# 本文抜粋:
------------------------------
・私が海上自衛隊で接した左官・将官は、
たいへんすてきな紳士たちだった。
旧帝国海軍の士官だった人たちで、
率直であっさりしていて、
インテリジェンスがあって洗練された中年紳士ばかりである。
世間知らず、という世評もあるが、
少なくとも私としてはえせ文化人のいやらしさや、
金もうけしか考えない実業家などに比べて、
海風のようにさわやかな印象であった。
それは彼らと私が時代を同じくして、
(私のほうがちょっぴり後輩である)
生きてきた人種であるから理解できるのであろう。
しかし彼らはすでに四十代後半から五十半ばの年輩である。
海兵六十期後半から七十期前半の卒業生たちである。
そしてトップクラスの将官たちは、
次々と勇退してゆく年ごろとなる。
彼らが順おくりに昇進し、勇退したあとは、
純粋に戦後生まれの防衛大学出身者がトップとなる。
すでに防衛大の一ばん上が三佐までいっているから、
あと七、八年でトップクラスは防衛大出身者で占められる。
これは問題である。
当然の帰趨であるが、注目すべきことだと思う。
いまのトップクラスは終戦のとき、
せいぜい大尉で、小中尉クラスが多い。
歴戦の勇士であるが、
敗戦という挫折を経験し、
世界に冠たる帝国陸軍の落日を見た人たちである。
Z旗の堕ちるのをみた人の目を信じてもいいと思う。
彼らがいるかぎり、暴走の歯止めになりうる気がする。
------------------------------
# 課題一覧:
• a. 海上自衛隊についての文章から、「彼らが順おくりに昇進し、勇退したあとは、」から「彼らがいるかぎり、暴走の歯止めになりうる気がする。」までを、両方の言葉も含めて引用してください。
• b. 海上自衛隊についての文章では、あと七、八年でトップクラスが防衛大出身者で占められると書かれています。そう言える理由を、文章にもとづいて一〜三文で説明してください。
------------------------------
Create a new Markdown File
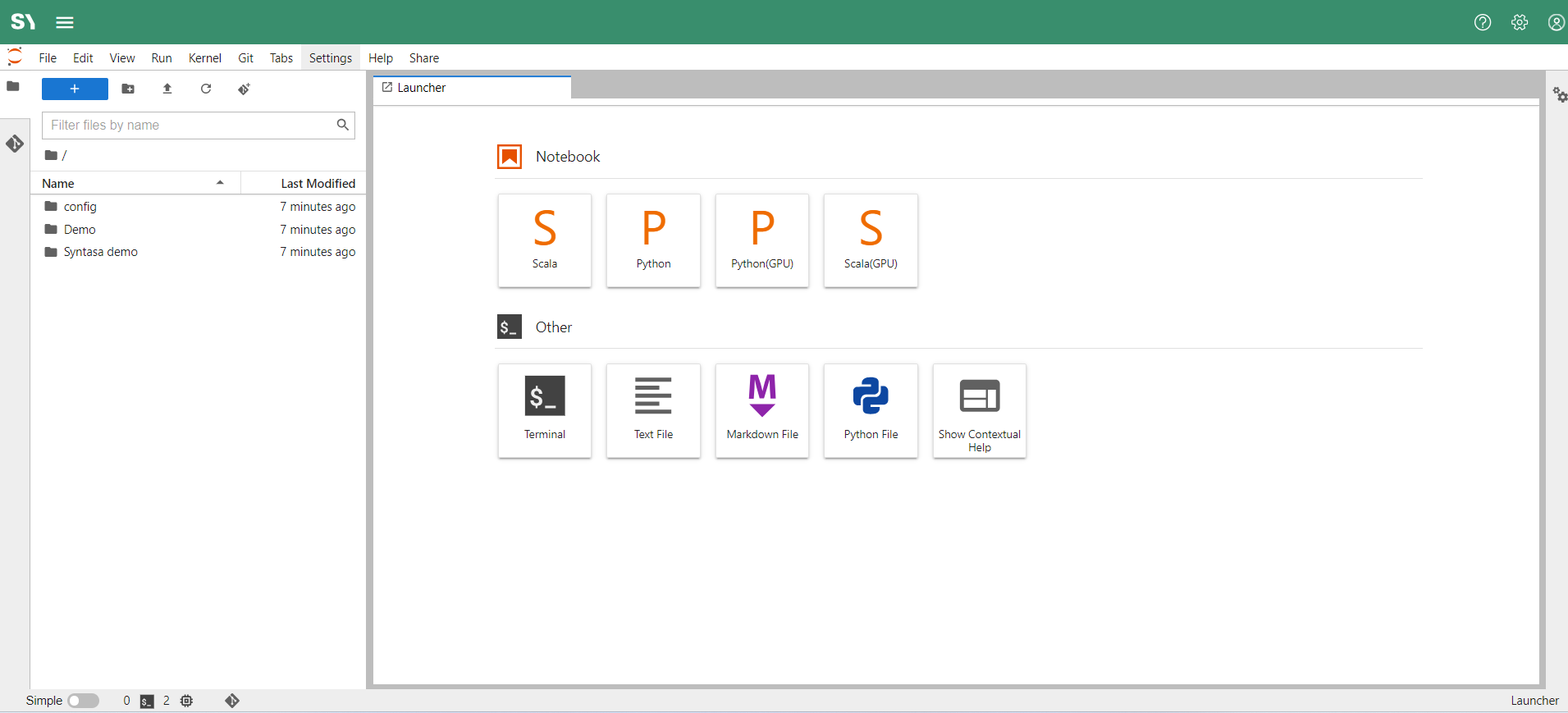The height and width of the screenshot is (713, 1568). [x=762, y=410]
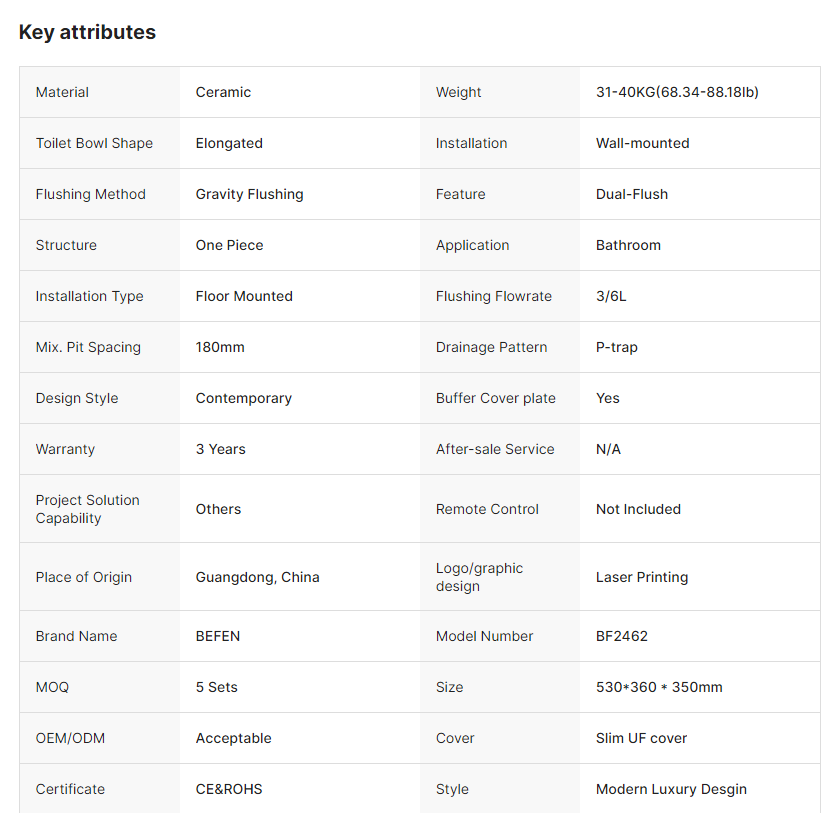Select the Contemporary design style value
Screen dimensions: 840x813
243,398
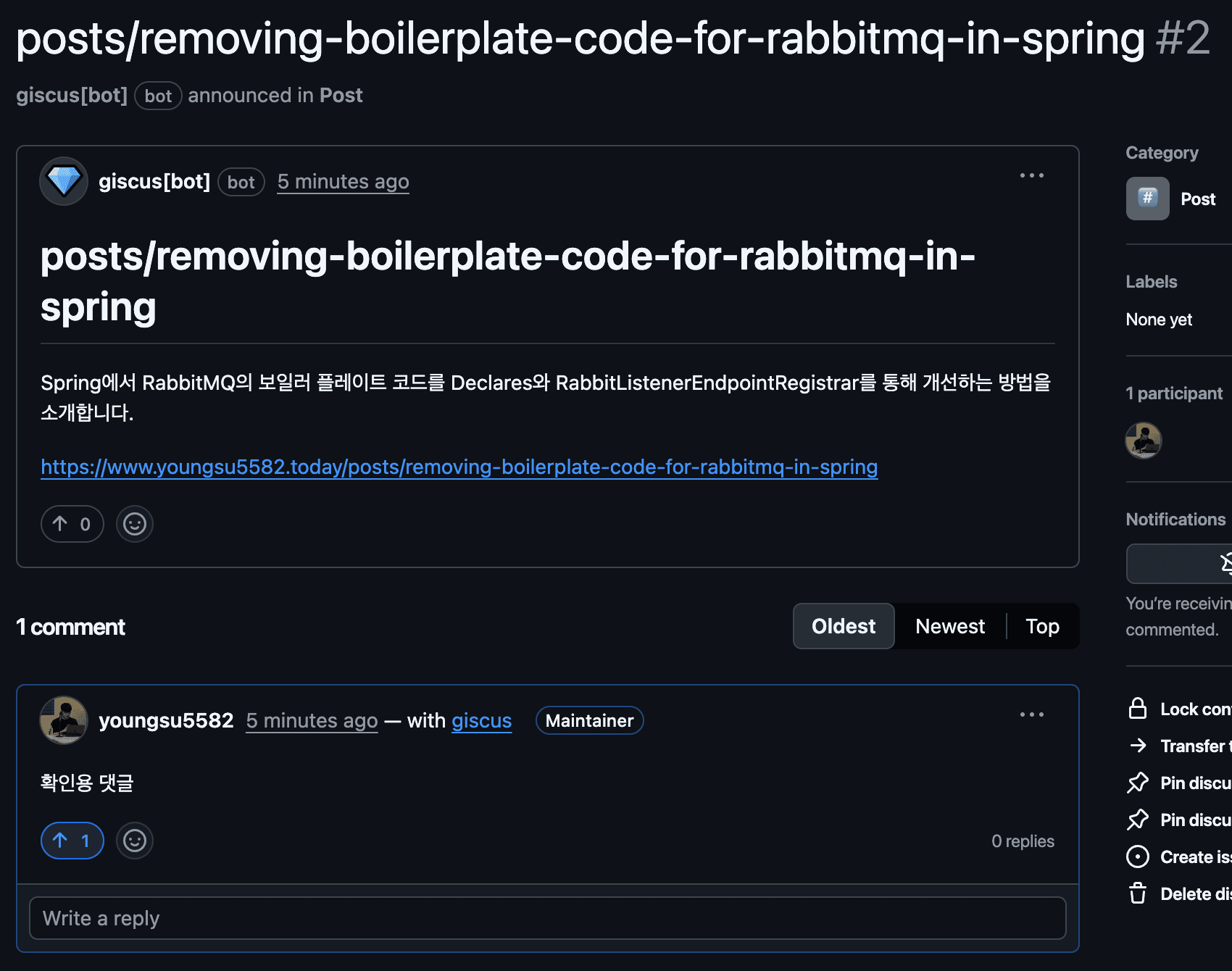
------------------------------
# 解答まとめ:
• a.
彼らが順おくりに昇進し、勇退したあとは、
純粋に戦後生まれの防衛大学出身者がトップとなる。
すでに防衛大の一ばん上が三佐までいっているから、
あと七、八年でトップクラスは防衛大出身者で占められる。
これは問題である。
当然の帰趨であるが、注目すべきことだと思う。
いまのトップクラスは終戦のとき、
せいぜい大尉で、小中尉クラスが多い。
歴戦の勇士であるが、
敗戦という挫折を経験し、
世界に冠たる帝国陸軍の落日を見た人たちである。
Z旗の堕ちるのをみた人の目を信じてもいいと思う。
彼らがいるかぎり、暴走の歯止めになりうる気がする。

• b. 防衛大学の一番上の卒業生が、すでに三佐まで進んでいるからです。また、いまのトップである旧海軍出身の将官たちは四十代後半から五十代半ばで、順に昇進して勇退していく年ごろに入っています。そのため、あとを戦後生まれの防衛大学出身者が継ぐことになります。